[Records from a collection]
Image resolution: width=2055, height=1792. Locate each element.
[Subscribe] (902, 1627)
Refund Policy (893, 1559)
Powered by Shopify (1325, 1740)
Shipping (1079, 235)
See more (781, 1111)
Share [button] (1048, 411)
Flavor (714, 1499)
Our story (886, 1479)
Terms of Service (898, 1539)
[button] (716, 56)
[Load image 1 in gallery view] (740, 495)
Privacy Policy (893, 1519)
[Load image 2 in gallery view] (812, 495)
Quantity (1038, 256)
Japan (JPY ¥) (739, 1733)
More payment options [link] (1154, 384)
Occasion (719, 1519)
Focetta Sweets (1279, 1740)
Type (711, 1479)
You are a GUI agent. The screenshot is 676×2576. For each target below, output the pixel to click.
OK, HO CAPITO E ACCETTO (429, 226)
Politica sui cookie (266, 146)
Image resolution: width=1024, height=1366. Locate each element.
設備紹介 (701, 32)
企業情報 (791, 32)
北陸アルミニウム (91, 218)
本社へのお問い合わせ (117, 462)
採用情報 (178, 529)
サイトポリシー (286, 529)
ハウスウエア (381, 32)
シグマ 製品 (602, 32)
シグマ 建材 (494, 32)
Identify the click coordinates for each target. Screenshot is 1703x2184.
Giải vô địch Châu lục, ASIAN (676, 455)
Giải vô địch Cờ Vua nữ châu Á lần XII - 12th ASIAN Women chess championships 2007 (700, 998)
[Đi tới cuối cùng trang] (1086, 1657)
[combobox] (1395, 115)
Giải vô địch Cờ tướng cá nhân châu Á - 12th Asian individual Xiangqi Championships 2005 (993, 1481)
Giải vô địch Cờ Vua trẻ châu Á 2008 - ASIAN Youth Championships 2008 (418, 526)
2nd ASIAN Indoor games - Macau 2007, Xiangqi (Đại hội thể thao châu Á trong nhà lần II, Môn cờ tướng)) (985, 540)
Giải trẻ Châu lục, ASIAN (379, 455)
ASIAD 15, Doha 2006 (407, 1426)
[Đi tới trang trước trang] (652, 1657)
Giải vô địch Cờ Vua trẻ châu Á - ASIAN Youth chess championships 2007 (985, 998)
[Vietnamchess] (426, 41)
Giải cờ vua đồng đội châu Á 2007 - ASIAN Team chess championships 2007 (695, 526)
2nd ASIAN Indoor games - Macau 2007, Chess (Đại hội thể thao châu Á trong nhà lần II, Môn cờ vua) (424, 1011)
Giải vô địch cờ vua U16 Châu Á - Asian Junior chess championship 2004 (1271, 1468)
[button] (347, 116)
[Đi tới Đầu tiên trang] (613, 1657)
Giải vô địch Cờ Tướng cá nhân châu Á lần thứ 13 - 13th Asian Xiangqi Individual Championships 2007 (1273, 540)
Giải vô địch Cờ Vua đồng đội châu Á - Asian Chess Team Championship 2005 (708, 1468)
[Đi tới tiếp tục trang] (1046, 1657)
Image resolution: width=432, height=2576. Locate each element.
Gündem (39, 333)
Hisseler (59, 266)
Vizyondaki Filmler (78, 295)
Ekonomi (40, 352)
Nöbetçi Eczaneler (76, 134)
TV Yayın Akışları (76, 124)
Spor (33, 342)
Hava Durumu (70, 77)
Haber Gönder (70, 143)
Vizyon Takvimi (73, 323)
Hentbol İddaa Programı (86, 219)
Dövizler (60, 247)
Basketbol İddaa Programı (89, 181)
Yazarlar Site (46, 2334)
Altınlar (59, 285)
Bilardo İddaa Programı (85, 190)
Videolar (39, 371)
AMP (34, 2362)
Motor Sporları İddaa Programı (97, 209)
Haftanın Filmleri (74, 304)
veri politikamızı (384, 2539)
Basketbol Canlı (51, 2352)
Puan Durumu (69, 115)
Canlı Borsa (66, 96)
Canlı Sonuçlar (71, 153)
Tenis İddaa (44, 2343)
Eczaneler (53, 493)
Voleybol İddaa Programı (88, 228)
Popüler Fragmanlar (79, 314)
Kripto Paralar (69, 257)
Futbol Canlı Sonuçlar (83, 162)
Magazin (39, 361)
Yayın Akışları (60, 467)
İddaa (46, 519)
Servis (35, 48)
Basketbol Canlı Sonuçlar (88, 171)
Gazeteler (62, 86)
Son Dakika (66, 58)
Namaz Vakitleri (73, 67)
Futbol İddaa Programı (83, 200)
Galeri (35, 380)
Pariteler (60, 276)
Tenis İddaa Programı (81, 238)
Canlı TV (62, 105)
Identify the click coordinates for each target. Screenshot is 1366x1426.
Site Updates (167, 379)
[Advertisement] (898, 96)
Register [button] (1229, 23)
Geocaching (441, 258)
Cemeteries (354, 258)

Activity: Copy out the records once more, with nothing altered.

Solution to this task:
Image resolution: width=2055, height=1792. Locate each element.
[Subscribe] (902, 1627)
Refund Policy (893, 1559)
Powered by Shopify (1325, 1740)
Shipping (1079, 235)
See more (781, 1111)
Share [button] (1048, 411)
Flavor (714, 1499)
Our story (886, 1479)
Terms of Service (898, 1539)
[button] (716, 56)
[Load image 1 in gallery view] (740, 495)
Privacy Policy (893, 1519)
[Load image 2 in gallery view] (812, 495)
Quantity (1038, 256)
Japan (JPY ¥) (739, 1733)
More payment options [link] (1154, 384)
Occasion (719, 1519)
Focetta Sweets (1279, 1740)
Type (711, 1479)
You are a GUI agent. The screenshot is 676×2576. For each target below, output the pixel to click.
OK, HO CAPITO E ACCETTO (429, 226)
Politica sui cookie (266, 146)
Image resolution: width=1024, height=1366. Locate each element.
設備紹介 (701, 32)
企業情報 (791, 32)
北陸アルミニウム (91, 218)
本社へのお問い合わせ (117, 462)
採用情報 (178, 529)
サイトポリシー (286, 529)
ハウスウエア (381, 32)
シグマ 製品 (602, 32)
シグマ 建材 (494, 32)
Identify the click coordinates for each target. Screenshot is 1703x2184.
Giải vô địch Châu lục, ASIAN (676, 455)
Giải vô địch Cờ Vua nữ châu Á lần XII - 12th ASIAN Women chess championships 2007 (700, 998)
[Đi tới cuối cùng trang] (1086, 1657)
[combobox] (1395, 115)
Giải vô địch Cờ tướng cá nhân châu Á - 12th Asian individual Xiangqi Championships 2005 (993, 1481)
Giải vô địch Cờ Vua trẻ châu Á 2008 - ASIAN Youth Championships 2008 (418, 526)
2nd ASIAN Indoor games - Macau 2007, Xiangqi (Đại hội thể thao châu Á trong nhà lần II, Môn cờ tướng)) (985, 540)
Giải trẻ Châu lục, ASIAN (379, 455)
ASIAD 15, Doha 2006 (407, 1426)
[Đi tới trang trước trang] (652, 1657)
Giải vô địch Cờ Vua trẻ châu Á - ASIAN Youth chess championships 2007 (985, 998)
[Vietnamchess] (426, 41)
Giải cờ vua đồng đội châu Á 2007 - ASIAN Team chess championships 2007 (695, 526)
2nd ASIAN Indoor games - Macau 2007, Chess (Đại hội thể thao châu Á trong nhà lần II, Môn cờ vua) (424, 1011)
Giải vô địch cờ vua U16 Châu Á - Asian Junior chess championship 2004 (1271, 1468)
[button] (347, 116)
[Đi tới Đầu tiên trang] (613, 1657)
Giải vô địch Cờ Tướng cá nhân châu Á lần thứ 13 - 13th Asian Xiangqi Individual Championships 2007 (1273, 540)
Giải vô địch Cờ Vua đồng đội châu Á - Asian Chess Team Championship 2005 (708, 1468)
[Đi tới tiếp tục trang] (1046, 1657)
Image resolution: width=432, height=2576. Locate each element.
Gündem (39, 333)
Hisseler (59, 266)
Vizyondaki Filmler (78, 295)
Ekonomi (40, 352)
Nöbetçi Eczaneler (76, 134)
TV Yayın Akışları (76, 124)
Spor (33, 342)
Hava Durumu (70, 77)
Haber Gönder (70, 143)
Vizyon Takvimi (73, 323)
Hentbol İddaa Programı (86, 219)
Dövizler (60, 247)
Basketbol İddaa Programı (89, 181)
Yazarlar Site (46, 2334)
Altınlar (59, 285)
Bilardo İddaa Programı (85, 190)
Videolar (39, 371)
AMP (34, 2362)
Motor Sporları İddaa Programı (97, 209)
Haftanın Filmleri (74, 304)
veri politikamızı (384, 2539)
Basketbol Canlı (51, 2352)
Puan Durumu (69, 115)
Canlı Borsa (66, 96)
Canlı Sonuçlar (71, 153)
Tenis İddaa (44, 2343)
Eczaneler (53, 493)
Voleybol İddaa Programı (88, 228)
Popüler Fragmanlar (79, 314)
Kripto Paralar (69, 257)
Futbol Canlı Sonuçlar (83, 162)
Magazin (39, 361)
Yayın Akışları (60, 467)
İddaa (46, 519)
Servis (35, 48)
Basketbol Canlı Sonuçlar (88, 171)
Gazeteler (62, 86)
Son Dakika (66, 58)
Namaz Vakitleri (73, 67)
Futbol İddaa Programı (83, 200)
Galeri (35, 380)
Pariteler (60, 276)
Tenis İddaa Programı (81, 238)
Canlı TV (62, 105)
Identify the click coordinates for each target. Screenshot is 1366x1426.
Site Updates (167, 379)
[Advertisement] (898, 96)
Register [button] (1229, 23)
Geocaching (441, 258)
Cemeteries (354, 258)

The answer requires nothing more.